Ovarium yang disebut juga indung telur, mempunyai 3 fungsi:
a. Memproduksi ovum
b. Memproduksi hormone estrogen
c. Memproduksi progesteron
Memasuki pubertas yaitu sekitar usia 13-16 tahun dimulai pertumbuhan folikel primordial ovarium
yang mengeluarkan hormon estrogen. Estrogen merupakan hormone terpenting pada wanita.
Pengeluaran hormone ini menumbuhkan tanda seks sekunder pada wanita seperti pembesaran
payudara, pertumbuhan rambut pubis, pertumbuhan rambut ketiak, dan akhirnya terjadi pengeluaran
darah menstruasi pertama yang disebut menarche.
Awal-awal menstruasi sering tidak teratur karena folikel graaf belum melepaskan ovum yang disebut
ovulasi. Hal ini terjadi karena memberikan kesempatan pada estrogen untuk menumbuhkan tandatanda seks sekunder. Pada usia 17-18 tahun menstruasi sudah teratur dengan interval 28-30 hari
yang berlangsung kurang lebih 2-3 hari disertai dengan ovulasi, sebagai kematangan organ
reproduksi wanita.
B. Fisiologi Sistem Reproduksi Wanita
1. Hormon Reproduksi pada wanita
a. Hormon FSH yang berfungsi untuk merangsang pertumbuhan sel-sel folikel sekitar sel ovum.
b. Hormon Estrogen yang berfungsi merangsang sekresi hormone LH.
c.
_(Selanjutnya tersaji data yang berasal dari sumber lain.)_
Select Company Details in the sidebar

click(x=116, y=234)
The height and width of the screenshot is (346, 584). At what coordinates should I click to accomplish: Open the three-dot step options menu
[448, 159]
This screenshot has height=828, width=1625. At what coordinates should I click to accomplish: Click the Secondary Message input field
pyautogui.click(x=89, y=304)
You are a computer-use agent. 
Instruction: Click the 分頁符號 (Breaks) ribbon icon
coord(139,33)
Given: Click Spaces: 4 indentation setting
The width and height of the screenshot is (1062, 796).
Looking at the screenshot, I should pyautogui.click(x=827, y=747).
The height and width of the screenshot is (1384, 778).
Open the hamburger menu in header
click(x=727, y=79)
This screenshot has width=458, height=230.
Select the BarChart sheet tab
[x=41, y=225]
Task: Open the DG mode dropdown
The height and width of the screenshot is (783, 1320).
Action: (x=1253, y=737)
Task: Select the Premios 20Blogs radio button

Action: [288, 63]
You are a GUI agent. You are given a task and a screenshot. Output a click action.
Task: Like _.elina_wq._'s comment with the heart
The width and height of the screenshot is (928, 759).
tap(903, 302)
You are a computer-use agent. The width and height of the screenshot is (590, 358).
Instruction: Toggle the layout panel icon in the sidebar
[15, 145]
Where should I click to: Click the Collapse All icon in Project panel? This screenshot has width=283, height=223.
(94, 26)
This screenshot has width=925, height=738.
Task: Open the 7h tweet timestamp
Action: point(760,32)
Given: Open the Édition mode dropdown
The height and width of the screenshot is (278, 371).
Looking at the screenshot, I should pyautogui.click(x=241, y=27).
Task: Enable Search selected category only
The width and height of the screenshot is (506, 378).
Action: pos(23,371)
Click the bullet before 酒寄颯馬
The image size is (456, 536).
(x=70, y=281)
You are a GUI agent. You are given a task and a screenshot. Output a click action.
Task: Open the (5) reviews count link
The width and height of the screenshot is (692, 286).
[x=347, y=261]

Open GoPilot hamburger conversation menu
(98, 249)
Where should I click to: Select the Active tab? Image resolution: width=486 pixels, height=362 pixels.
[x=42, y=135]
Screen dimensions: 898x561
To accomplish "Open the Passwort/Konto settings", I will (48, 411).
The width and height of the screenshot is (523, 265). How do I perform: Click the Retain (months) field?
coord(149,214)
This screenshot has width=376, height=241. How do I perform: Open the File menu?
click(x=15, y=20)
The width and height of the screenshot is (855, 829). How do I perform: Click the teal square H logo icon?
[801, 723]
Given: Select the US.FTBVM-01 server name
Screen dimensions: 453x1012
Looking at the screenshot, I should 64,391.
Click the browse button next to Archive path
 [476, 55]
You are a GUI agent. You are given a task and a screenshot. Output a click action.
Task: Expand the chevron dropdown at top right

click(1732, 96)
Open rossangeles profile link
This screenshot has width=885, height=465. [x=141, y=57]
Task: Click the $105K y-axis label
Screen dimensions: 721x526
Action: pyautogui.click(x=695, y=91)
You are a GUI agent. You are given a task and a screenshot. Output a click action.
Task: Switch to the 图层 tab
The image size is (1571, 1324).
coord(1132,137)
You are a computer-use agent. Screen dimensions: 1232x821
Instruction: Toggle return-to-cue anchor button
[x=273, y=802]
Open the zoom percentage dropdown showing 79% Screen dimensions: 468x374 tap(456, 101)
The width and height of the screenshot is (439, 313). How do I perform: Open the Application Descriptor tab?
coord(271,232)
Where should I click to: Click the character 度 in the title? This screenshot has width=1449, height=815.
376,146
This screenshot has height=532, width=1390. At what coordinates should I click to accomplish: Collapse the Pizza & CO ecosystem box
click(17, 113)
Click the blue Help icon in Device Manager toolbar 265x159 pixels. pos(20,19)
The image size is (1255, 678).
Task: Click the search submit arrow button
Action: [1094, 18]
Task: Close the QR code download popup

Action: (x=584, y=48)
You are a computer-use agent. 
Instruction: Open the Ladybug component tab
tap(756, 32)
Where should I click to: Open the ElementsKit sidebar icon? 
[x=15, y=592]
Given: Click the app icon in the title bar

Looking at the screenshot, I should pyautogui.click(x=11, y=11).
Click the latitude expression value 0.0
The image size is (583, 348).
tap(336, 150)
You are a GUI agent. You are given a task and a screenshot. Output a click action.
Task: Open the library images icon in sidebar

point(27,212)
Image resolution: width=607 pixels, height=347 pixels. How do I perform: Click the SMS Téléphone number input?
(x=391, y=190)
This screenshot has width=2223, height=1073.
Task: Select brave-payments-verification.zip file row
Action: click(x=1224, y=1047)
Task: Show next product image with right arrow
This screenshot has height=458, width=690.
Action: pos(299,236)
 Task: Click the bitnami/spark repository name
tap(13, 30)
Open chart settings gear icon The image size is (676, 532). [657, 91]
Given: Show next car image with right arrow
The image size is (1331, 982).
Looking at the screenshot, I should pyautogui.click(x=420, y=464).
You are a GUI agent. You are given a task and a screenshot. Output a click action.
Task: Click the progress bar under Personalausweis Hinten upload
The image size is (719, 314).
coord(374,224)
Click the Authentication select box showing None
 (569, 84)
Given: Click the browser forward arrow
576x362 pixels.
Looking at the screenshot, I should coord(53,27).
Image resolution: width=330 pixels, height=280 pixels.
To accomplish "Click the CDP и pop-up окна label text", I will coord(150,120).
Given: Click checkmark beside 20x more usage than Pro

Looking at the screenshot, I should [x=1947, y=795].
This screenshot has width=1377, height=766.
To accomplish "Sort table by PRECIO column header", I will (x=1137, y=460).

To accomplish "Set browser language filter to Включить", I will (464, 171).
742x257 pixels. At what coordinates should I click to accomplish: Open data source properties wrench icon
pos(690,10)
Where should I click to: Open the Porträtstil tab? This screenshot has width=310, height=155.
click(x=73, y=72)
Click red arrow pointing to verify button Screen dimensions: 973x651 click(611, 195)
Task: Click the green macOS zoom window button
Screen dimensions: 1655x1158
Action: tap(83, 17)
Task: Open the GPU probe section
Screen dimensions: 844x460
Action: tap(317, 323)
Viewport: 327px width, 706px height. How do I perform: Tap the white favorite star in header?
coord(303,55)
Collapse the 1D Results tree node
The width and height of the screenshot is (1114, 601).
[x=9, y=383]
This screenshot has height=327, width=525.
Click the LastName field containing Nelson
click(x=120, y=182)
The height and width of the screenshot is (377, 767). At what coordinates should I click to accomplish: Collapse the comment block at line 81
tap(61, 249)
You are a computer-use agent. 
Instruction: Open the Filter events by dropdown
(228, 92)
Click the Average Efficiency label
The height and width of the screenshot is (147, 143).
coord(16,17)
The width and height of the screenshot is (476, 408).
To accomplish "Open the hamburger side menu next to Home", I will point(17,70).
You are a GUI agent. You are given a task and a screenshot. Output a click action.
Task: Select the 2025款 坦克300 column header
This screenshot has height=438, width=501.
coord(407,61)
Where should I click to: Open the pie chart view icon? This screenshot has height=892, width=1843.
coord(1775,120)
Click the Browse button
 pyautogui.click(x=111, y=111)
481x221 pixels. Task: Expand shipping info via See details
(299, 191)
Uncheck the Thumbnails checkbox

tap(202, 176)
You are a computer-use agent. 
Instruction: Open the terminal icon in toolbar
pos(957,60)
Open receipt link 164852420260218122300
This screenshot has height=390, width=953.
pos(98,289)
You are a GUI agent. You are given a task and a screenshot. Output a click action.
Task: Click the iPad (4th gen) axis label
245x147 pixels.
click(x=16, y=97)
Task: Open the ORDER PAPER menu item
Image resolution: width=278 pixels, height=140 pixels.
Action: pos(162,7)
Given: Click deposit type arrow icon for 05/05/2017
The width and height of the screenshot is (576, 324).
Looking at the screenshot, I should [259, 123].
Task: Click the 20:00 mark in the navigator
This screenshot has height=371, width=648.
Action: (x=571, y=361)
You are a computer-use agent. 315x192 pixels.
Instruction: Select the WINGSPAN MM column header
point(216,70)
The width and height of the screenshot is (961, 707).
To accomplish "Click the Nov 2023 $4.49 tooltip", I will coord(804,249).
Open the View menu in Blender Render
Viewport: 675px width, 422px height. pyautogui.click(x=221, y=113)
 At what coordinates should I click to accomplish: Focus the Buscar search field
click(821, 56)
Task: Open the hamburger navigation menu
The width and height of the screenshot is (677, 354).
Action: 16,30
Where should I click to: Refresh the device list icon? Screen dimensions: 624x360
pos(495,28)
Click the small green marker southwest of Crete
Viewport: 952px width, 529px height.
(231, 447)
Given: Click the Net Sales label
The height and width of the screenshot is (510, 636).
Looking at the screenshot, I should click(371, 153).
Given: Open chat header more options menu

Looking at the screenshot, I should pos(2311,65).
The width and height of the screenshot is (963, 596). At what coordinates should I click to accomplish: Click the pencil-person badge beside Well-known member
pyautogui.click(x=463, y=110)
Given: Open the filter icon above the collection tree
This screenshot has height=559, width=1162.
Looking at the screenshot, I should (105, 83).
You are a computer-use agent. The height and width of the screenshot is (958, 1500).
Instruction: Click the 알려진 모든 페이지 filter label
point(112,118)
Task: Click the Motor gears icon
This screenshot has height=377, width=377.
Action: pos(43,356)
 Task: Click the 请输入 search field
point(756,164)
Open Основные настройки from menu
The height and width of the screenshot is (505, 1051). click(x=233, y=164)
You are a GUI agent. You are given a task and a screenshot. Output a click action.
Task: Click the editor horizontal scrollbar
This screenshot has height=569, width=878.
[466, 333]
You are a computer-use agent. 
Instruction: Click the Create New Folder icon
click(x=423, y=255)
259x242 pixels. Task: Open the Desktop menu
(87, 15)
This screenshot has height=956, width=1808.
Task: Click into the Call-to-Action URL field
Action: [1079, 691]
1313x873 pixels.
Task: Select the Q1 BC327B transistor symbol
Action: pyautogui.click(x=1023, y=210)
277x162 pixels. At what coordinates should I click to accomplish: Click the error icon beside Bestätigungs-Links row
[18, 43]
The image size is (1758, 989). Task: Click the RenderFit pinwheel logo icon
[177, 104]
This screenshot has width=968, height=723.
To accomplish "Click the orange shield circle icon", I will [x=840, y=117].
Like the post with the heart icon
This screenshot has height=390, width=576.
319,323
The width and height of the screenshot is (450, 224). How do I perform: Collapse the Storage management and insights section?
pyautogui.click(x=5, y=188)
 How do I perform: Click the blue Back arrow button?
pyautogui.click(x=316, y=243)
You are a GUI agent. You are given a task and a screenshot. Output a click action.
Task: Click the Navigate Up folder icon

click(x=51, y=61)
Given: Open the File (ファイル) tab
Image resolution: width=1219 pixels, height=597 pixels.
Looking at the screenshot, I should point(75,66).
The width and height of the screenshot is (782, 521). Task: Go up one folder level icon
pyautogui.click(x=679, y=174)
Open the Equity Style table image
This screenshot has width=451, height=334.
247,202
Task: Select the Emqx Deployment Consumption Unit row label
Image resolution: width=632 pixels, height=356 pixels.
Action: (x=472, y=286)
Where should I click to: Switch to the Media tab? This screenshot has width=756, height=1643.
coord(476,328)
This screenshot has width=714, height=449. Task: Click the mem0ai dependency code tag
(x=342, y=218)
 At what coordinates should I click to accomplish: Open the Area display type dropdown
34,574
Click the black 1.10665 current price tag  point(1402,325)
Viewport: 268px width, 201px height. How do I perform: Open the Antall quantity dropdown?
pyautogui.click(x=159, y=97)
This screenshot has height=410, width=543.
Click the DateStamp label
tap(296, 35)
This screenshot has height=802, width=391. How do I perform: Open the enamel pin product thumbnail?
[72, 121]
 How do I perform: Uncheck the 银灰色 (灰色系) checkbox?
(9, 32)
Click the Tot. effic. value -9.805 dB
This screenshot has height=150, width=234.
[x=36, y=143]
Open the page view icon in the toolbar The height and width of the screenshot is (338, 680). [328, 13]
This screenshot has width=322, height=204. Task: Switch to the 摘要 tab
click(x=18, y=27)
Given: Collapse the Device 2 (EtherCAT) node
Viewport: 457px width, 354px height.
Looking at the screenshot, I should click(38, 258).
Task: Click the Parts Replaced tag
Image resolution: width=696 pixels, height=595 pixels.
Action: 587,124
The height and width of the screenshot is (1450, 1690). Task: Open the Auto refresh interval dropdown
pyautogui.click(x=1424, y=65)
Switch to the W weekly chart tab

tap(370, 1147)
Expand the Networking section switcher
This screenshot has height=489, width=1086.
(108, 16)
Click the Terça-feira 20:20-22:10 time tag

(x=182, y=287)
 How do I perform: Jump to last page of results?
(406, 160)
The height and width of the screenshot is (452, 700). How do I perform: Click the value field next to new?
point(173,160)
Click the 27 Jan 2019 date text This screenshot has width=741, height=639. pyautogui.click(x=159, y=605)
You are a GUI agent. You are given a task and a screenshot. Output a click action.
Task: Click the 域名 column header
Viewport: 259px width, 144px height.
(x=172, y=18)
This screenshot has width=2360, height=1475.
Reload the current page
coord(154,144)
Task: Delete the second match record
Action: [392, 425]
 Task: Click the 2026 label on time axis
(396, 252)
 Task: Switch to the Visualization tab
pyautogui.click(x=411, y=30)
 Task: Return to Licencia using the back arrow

Hormon LH yang berfungsi merangsang terjadinya ovulasi (yaitu proses pematangan sel ovum).
d. Hormon progesteron yang berfungsi untuk menghambat sekresi FSH dan LH
C. Siklus Menstruasi
Siklus mnstruasi terbagi menjad 4. wanita yang sehat dan tidak hamil, setiap bulan akan
mengeluarkan darah dari alat kandungannya.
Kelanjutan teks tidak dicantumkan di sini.